If its an off-road GPS you wish then I would not have thought the 1500 or the Garmin 400 are the right product for you, they are both optimized as handheld units and have vertical screen presentation, with smaller screens, and there operation
is such that your hand tends to cover the screen which isn't the best when driving.
Is this the type you wish ?
If your after a unit which will mostly be used on the cars dashboard and used for 4wd tracks and following tracks you might download from sites like this other types are better.
For a number of reasons I still prefer the larger type dashboard unit and have often reccomended the older Garmin 276c as the most appropriate unit.
While it can be used hand held , it has an excellant hand held cousin the garmin Csx 60 - if smaller size is important.
If brought in Australia the 276c is near the top of your budget, and then you also have to buy maps and special memory cards.
Many buy them overseas at half the price, mind you that was when dollar was worth 75 US (It will be a little while before that happens again).
The operational reasons for this unit are many, including that it runs direct of 12v and can even read these volts, display them and ring an alarm if low, however its its
bright screen,SRF3 chipset, keypad buttons to one side, and ability to load a track from a pc into it and actually navigate that track that make it stand out.

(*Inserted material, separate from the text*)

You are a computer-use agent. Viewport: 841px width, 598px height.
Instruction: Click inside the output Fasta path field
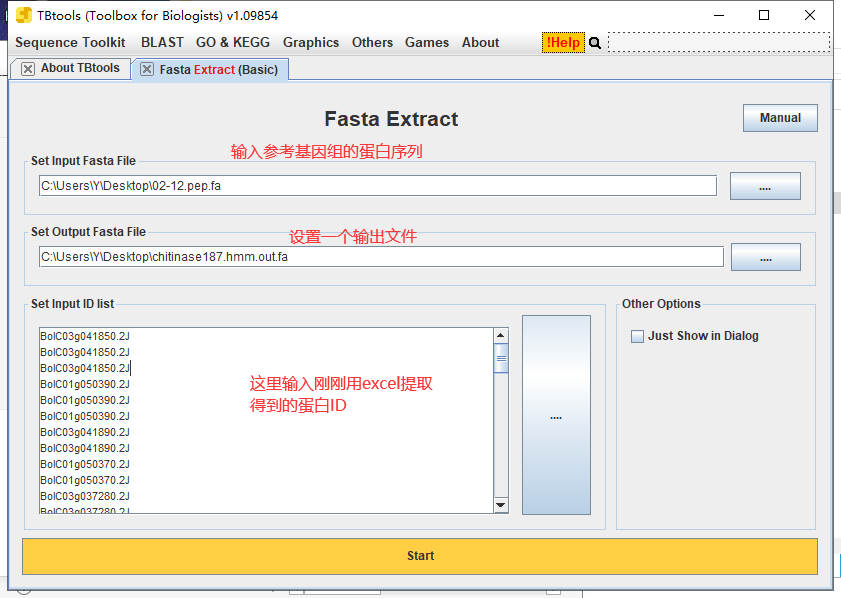click(380, 256)
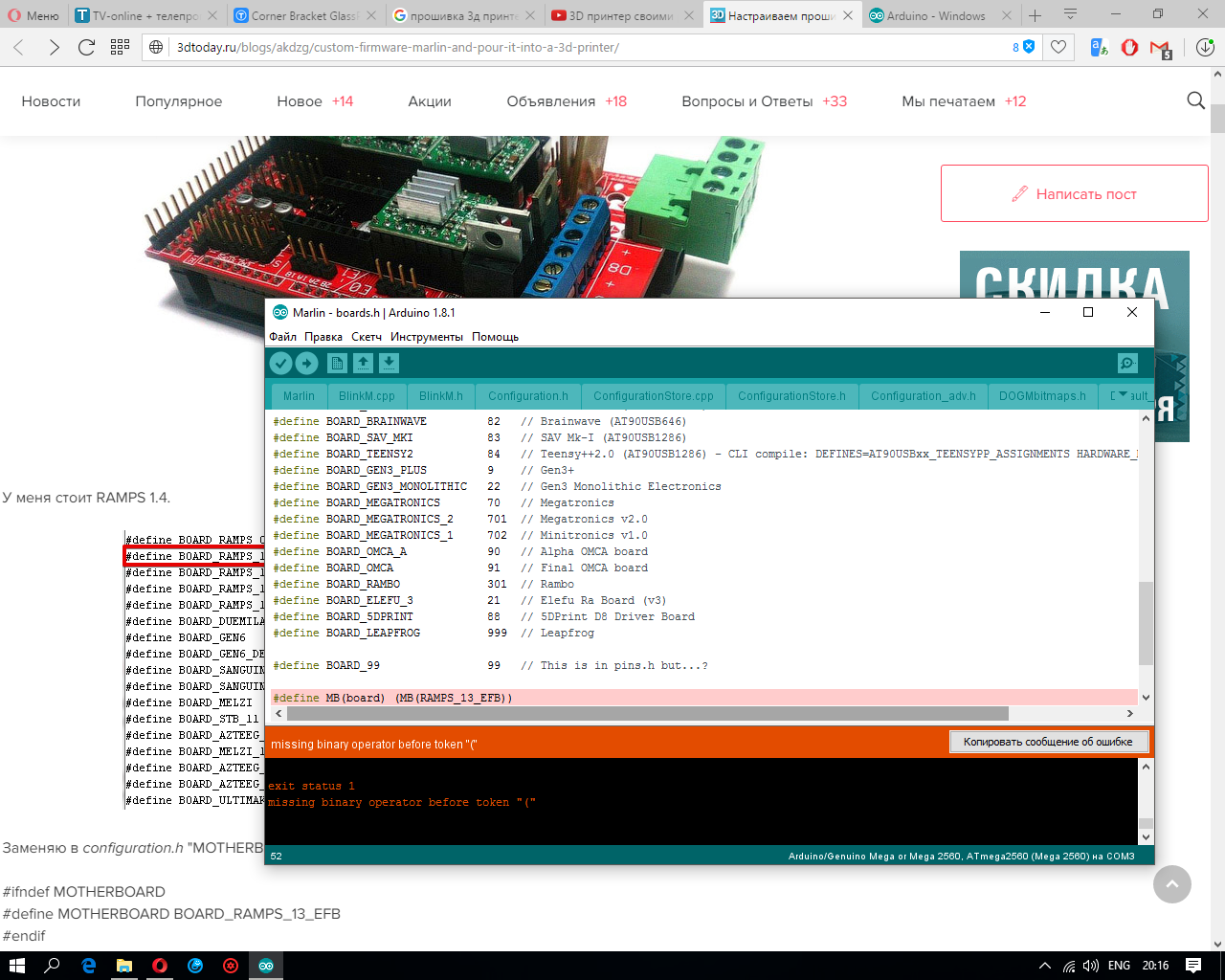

I.E. It can talk to you and give directions relating to your own downloaded track which is the sort of thing the Ozi-explorer laptop based stuff cannot do.
It also has two different modes of operation that are really useful to switch between.
One is a marine mode with lots of user definable variables that can be displayed and an automotive mode , which amongst things can put a large readable speed display on its screen.
You can load in your own waypoints even and have the unit ring an alarm when you get within a fixed distance of them.
I set
mine up such that it uses the normal roads maps for navigation and I can quickly switch to contour/track maps for when in the bush / or special marine sea maps as appropriate.